Although we moved briskly at the start of the march, within half an hour we had ground to a virtual halt. It became clear that our contingent, including Charles Kennedy, was never going to reach Hyde Park - let alone in time for the speeches. Charles was whipped off of the march and spirited away to speak in Hyde Park. Myself, Andy Kershaw, my daughter and several others siphoned off into the tube to try and make it in time.

Three of us made to Bond Street and then whipped along Oxford Street amongst people who had braved the West End against all advice and were trying to have a normal afternoon shopping. We made it to the rally, unlike hundreds of thousands of others. But we had missed the main speakers. After six hours we made it home to see the TV coverage and to see what message would be played out around the world. How very bizarre, even when you are at an event yourself, to have to go home and watch it on TV to see what happened!
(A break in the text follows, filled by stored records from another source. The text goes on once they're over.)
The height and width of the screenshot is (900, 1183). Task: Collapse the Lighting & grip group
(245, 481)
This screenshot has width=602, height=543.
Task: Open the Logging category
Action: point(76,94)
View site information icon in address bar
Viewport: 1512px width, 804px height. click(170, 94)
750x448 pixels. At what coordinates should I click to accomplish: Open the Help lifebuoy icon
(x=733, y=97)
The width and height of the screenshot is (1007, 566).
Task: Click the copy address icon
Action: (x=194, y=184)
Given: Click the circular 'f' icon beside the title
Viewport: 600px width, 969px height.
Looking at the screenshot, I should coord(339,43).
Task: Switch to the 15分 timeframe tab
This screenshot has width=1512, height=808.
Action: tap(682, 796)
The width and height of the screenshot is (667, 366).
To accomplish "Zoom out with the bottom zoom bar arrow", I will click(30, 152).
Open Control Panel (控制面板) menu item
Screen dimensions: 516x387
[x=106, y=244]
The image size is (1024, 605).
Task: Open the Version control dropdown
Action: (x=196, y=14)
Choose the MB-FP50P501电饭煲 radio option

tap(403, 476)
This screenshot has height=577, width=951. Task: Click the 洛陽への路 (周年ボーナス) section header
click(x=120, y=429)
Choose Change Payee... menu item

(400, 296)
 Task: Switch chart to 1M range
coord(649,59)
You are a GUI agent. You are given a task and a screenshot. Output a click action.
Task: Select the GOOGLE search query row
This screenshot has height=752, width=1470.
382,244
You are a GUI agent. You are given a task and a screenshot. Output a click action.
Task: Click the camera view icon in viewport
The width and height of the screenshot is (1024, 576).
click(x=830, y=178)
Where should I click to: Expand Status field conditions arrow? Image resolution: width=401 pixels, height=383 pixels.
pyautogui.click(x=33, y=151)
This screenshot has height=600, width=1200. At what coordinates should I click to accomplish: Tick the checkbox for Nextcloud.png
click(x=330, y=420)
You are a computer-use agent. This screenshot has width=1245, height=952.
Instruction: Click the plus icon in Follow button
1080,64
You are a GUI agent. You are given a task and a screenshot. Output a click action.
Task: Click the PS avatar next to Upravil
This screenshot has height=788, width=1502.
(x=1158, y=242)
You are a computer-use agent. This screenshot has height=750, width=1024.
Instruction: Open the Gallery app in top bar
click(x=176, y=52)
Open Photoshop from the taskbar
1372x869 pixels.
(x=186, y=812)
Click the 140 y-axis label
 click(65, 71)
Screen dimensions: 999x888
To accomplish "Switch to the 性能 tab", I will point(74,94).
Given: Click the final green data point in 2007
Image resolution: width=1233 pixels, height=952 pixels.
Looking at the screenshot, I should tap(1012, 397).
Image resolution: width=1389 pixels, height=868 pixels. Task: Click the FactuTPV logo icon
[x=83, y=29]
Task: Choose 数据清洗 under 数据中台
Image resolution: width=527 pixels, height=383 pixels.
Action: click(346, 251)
Ken Livingstone blasted George Bush in the most uncompromising way I have ever heard a politician so do - and rightly so. Charles Kennedy spoke out, I felt, for a large swathe of us who feel uncomfortable with the Government's case, who don't believe we should go to war without the sanction of the United Nations and who feel damaged by the Labour Government's treatment of us with fake 'evidence' and a 'I'm Tony, trust me' approach to headlong war.

There were many different reasons for people to march. There were many different messages that people wanted to send. But the message I hope surfaces above all others is that on a single day in February 2003, six million people around the world got angry enough to stand up and shout - not in my name!